- _Exercise goal_: Quote every line of the items below verbatim, leaving out the pictures.

- _Rows of pointing data_:
## start

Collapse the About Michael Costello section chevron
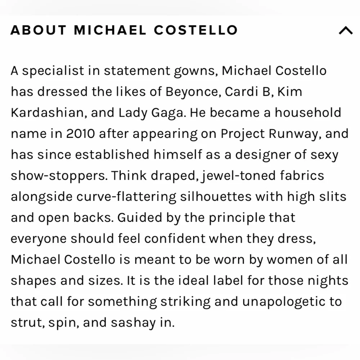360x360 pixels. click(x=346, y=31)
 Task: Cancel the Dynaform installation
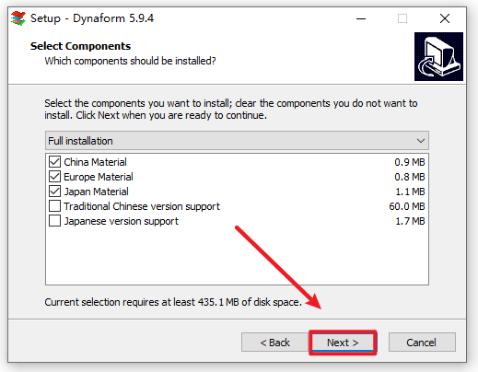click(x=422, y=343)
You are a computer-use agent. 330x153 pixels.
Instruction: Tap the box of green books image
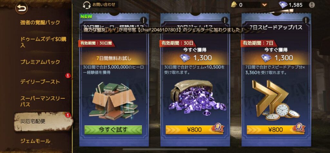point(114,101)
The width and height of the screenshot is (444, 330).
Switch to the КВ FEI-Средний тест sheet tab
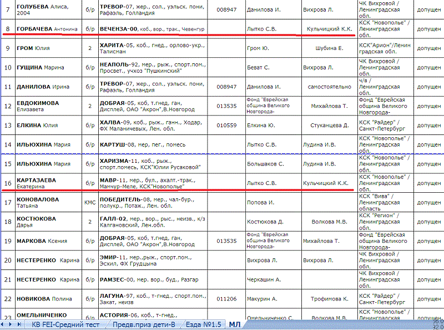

## end

- _Task result_:
Collapse the About Michael Costello section chevron
360x360 pixels. click(x=346, y=31)
 Task: Cancel the Dynaform installation
click(x=422, y=343)
You are a computer-use agent. 330x153 pixels.
Instruction: Tap the box of green books image
point(114,101)
The width and height of the screenshot is (444, 330).
Switch to the КВ FEI-Средний тест sheet tab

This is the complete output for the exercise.